__Instructions for the task__: Please quote every one of the records below word for word, line by line.

__Rows__:
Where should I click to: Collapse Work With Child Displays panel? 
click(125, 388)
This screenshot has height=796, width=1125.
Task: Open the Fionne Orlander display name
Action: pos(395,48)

__Final result__:
Where should I click to: Collapse Work With Child Displays panel? 
click(125, 388)
This screenshot has height=796, width=1125.
Task: Open the Fionne Orlander display name
Action: pos(395,48)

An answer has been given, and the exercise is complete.